As ever, the fun part of the project is seeing how much of the remaining data-mungeing can be scripted in XSLT. Quite a lot, it transpires, though it remains necessary to hand-craft the details of titlepages, tables of contents etc. Another complete sweep through the text checking for miscellaneous things like the following is also needed:
- words broken by a pagebreak but not properly reassembled (happens occasionally)
- quotations not marked as such
- verse lines not marked as such
- code-switching
- residual OCR errors (there are always residual OCR errors)

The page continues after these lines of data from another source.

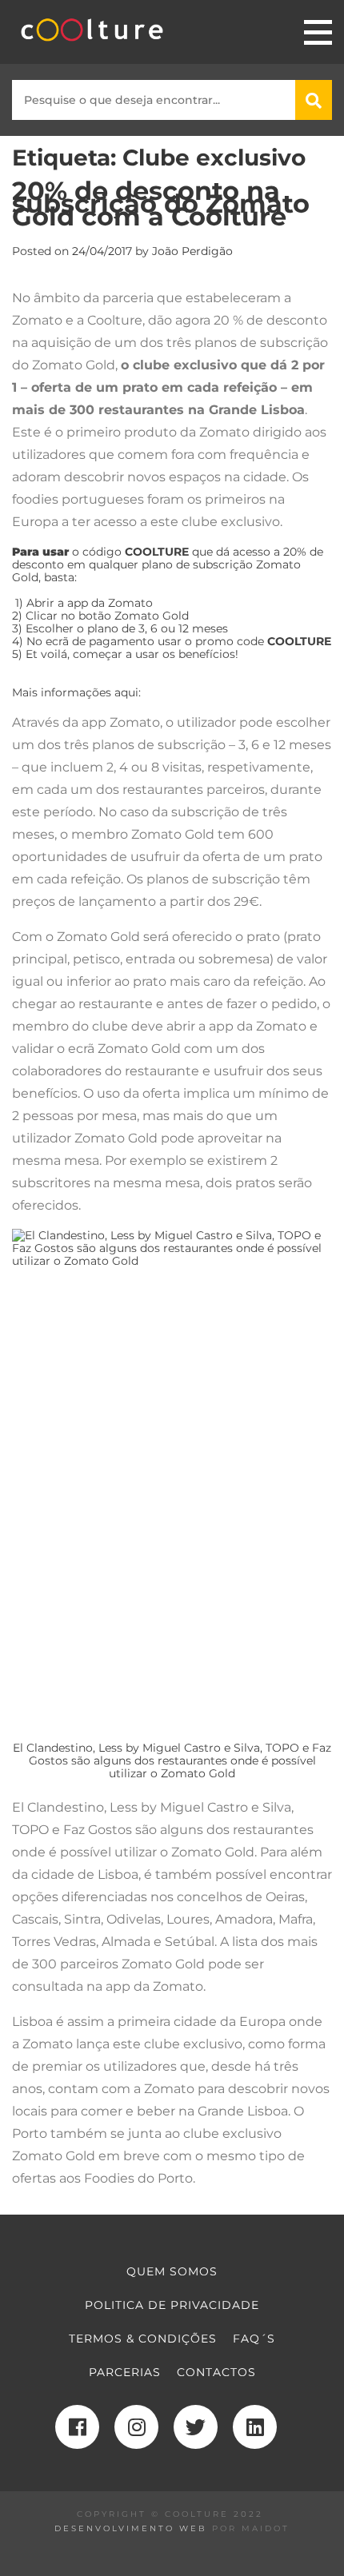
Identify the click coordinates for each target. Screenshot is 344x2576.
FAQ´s (254, 2338)
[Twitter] (196, 2427)
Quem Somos (172, 2271)
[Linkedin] (255, 2427)
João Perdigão (192, 251)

Before launching into that campaign, I checked the <pb/>
elements introduced at stage 5 against the page numbering of the original as preserved in the paratextual comments of my transcription. Somewhat to my surprise, the page-numbering corresponded exactly with the number of such elements, enabling me to construct both a reliable reference system and reliable page image links as values for the facs
attribute on each <pb/>
.
The Ossian Online project uses <div>
elements for every subdivision of the 1773 edition, at whatever level, all the way down from its two volumes to the arguments of individual poems. It takes the perfectly reasonable view that every text can be organized as an ordered hierarchy of uniformly nested objects. As a consequence, the @type
attribute for <div>
has to do quite a lot of heavy lifting. Odd_by_example enumerates its values as follows:
- advertisement
- argument
- book
- contents
- dedication
- dissertation
- duan
- fragment
- maintext
- poem
- preface
This list combines types that have a structural function (fragment, duan, book) with others that are purely descriptive (advertisement, argument, poem). Nothing wrong with that, but I still find this "divs all the way down" approach somewhat problematic, and that for for two reasons. Firstly a <div>
is supposedly something incomplete, which is true of (for example) the argument prefixed to each poem or book, but not of the book or poem itself. Secondly, the relation between the argument and the poem requires that the two be siblings within some larger entity, but the poem is not really an incomplete part of that entity in quite the same way as the argument. Furthermore, in the 1773 edition, we have some texts which are undivided (Carricthura for example) along with others which are divided variously into "duan"s (Cathlona) or "book"s (Fingal). Should each book of Fingal be treated as a single text? Should the whole of Fingal be treated as a single text? Can't we have both?
Values such as maintext
and poem
in the list above ring alarm bells indicating that these ontological issues are being evaded. Since the TEI in its wisdom already provides a mechanism for coping with exactly this (not at all unusual) kind of macrostructure, why not use it? I refer of course to the element <group>
.
The Ossian Online version of the 1763 edition is encoded as a single element. This is divided into a <front>
which contains a <titlePage>
and four <div>
s of prefatory matter, and a <body>
which contains everything else. The body is subdivided into seven <div type="poem">
s, each corresponding with a work listed in the table of contents. Five of these "poem"s contain a <div type="argument">
followed by a <div type="maintext">
; in the other two (Fingal and Temora), these argument
and maintext
divisions are subdivisions of an intermediate <div type="book">
or <div type="luan">
respectively.
My version of the 1773 edition, which contains essentially the same material but in a different order, prefers to treat each distinct work as a <text>
, with a <front>
containing a titlepage or half title and the argument, followed by a <body>
, if the work is not further subdivided, or by a <group>
if it is. A <group>
, combines a number of lower-level <text>
elements, each again with a <front>
and a <body>
. I also treat each of the two volumes of the 1773 edition as a <group>
. The file driver.tei
embeds each file in the structure using xInclude; it is commented to explain what's going on (a bit).